» WHAT THIS TASK INVOLVES:
Output every line of the data below verbatim, changing nothing.

[start GIVEN DATA]

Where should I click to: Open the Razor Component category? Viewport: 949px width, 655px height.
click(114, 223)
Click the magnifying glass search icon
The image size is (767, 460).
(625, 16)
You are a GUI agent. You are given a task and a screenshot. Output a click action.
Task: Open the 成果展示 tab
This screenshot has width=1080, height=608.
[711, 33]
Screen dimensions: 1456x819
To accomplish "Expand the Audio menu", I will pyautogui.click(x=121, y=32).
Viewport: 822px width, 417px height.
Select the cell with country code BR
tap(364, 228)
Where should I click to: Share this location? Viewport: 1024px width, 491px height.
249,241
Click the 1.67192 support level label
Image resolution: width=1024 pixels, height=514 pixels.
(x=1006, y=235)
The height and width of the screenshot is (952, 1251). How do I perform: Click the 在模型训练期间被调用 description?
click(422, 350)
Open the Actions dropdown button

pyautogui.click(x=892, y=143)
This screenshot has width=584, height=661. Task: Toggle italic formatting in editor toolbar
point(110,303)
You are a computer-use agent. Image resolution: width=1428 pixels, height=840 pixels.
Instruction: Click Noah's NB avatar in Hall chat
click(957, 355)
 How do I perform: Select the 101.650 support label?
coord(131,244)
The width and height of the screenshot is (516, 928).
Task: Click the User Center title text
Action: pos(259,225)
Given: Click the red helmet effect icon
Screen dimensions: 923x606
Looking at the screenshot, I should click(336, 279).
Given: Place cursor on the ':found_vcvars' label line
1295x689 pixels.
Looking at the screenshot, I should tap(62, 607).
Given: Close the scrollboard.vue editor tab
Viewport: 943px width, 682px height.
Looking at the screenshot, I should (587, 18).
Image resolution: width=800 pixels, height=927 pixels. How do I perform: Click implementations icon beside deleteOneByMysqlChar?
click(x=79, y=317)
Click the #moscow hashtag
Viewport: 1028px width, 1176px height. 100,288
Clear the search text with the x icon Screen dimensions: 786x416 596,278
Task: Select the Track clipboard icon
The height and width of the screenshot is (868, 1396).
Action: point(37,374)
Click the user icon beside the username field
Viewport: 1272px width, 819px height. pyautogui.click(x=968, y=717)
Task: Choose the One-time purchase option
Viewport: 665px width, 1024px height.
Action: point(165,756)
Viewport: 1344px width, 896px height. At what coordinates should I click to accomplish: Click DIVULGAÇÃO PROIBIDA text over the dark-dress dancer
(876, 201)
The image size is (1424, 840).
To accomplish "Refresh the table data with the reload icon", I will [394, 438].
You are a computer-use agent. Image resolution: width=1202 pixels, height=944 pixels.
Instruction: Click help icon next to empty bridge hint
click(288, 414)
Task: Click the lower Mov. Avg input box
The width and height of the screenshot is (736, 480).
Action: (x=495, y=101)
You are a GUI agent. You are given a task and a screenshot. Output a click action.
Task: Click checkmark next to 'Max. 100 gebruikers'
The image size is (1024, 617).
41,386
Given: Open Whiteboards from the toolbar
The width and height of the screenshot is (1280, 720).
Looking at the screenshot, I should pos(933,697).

[end GIVEN DATA]

» EXERCISE ANSWER:
Where should I click to: Open the Razor Component category? Viewport: 949px width, 655px height.
click(114, 223)
Click the magnifying glass search icon
The image size is (767, 460).
(625, 16)
You are a GUI agent. You are given a task and a screenshot. Output a click action.
Task: Open the 成果展示 tab
This screenshot has width=1080, height=608.
[711, 33]
Screen dimensions: 1456x819
To accomplish "Expand the Audio menu", I will pyautogui.click(x=121, y=32).
Viewport: 822px width, 417px height.
Select the cell with country code BR
tap(364, 228)
Where should I click to: Share this location? Viewport: 1024px width, 491px height.
249,241
Click the 1.67192 support level label
Image resolution: width=1024 pixels, height=514 pixels.
(x=1006, y=235)
The height and width of the screenshot is (952, 1251). How do I perform: Click the 在模型训练期间被调用 description?
click(422, 350)
Open the Actions dropdown button

pyautogui.click(x=892, y=143)
This screenshot has width=584, height=661. Task: Toggle italic formatting in editor toolbar
point(110,303)
You are a computer-use agent. Image resolution: width=1428 pixels, height=840 pixels.
Instruction: Click Noah's NB avatar in Hall chat
click(957, 355)
 How do I perform: Select the 101.650 support label?
coord(131,244)
The width and height of the screenshot is (516, 928).
Task: Click the User Center title text
Action: pos(259,225)
Given: Click the red helmet effect icon
Screen dimensions: 923x606
Looking at the screenshot, I should click(336, 279).
Given: Place cursor on the ':found_vcvars' label line
1295x689 pixels.
Looking at the screenshot, I should tap(62, 607).
Given: Close the scrollboard.vue editor tab
Viewport: 943px width, 682px height.
Looking at the screenshot, I should (587, 18).
Image resolution: width=800 pixels, height=927 pixels. How do I perform: Click implementations icon beside deleteOneByMysqlChar?
click(x=79, y=317)
Click the #moscow hashtag
Viewport: 1028px width, 1176px height. 100,288
Clear the search text with the x icon Screen dimensions: 786x416 596,278
Task: Select the Track clipboard icon
The height and width of the screenshot is (868, 1396).
Action: point(37,374)
Click the user icon beside the username field
Viewport: 1272px width, 819px height. pyautogui.click(x=968, y=717)
Task: Choose the One-time purchase option
Viewport: 665px width, 1024px height.
Action: point(165,756)
Viewport: 1344px width, 896px height. At what coordinates should I click to accomplish: Click DIVULGAÇÃO PROIBIDA text over the dark-dress dancer
(876, 201)
The image size is (1424, 840).
To accomplish "Refresh the table data with the reload icon", I will [394, 438].
You are a computer-use agent. Image resolution: width=1202 pixels, height=944 pixels.
Instruction: Click help icon next to empty bridge hint
click(288, 414)
Task: Click the lower Mov. Avg input box
The width and height of the screenshot is (736, 480).
Action: (x=495, y=101)
You are a GUI agent. You are given a task and a screenshot. Output a click action.
Task: Click checkmark next to 'Max. 100 gebruikers'
The image size is (1024, 617).
41,386
Given: Open Whiteboards from the toolbar
The width and height of the screenshot is (1280, 720).
Looking at the screenshot, I should pos(933,697).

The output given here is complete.